Would you give the number of lines below in which the string "screenshot" appears? Nothing else is needed.
=== Records shown ===
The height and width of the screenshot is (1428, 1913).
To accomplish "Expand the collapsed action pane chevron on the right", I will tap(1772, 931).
===
=== Records shown ===
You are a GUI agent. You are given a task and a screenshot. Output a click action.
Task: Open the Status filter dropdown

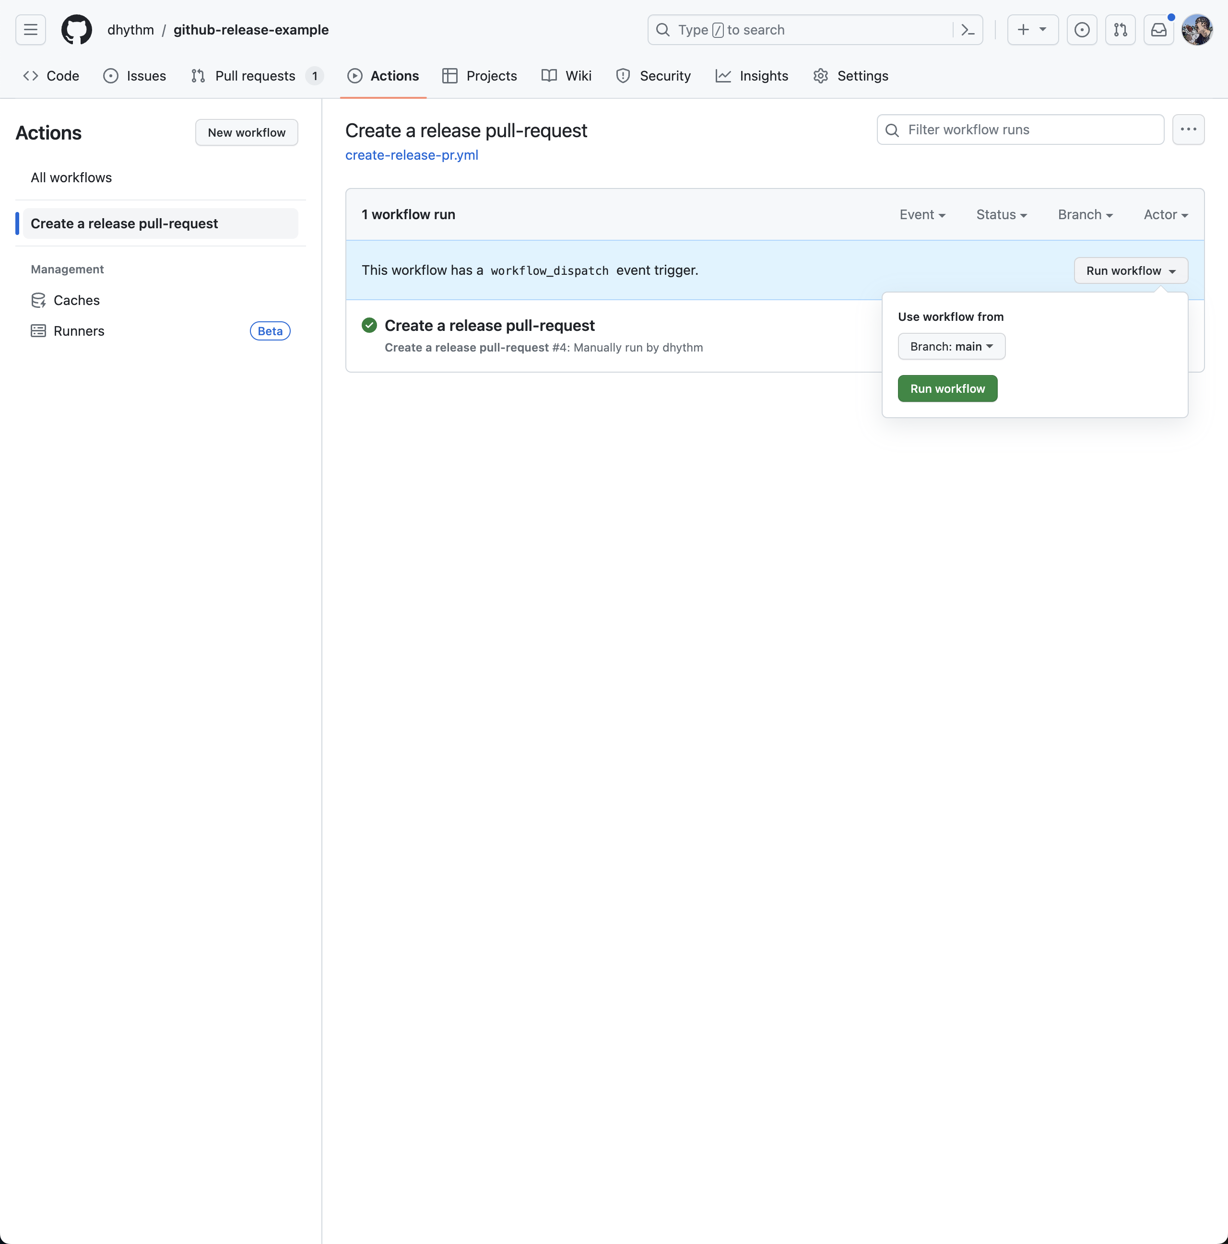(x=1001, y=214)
===
Solution
2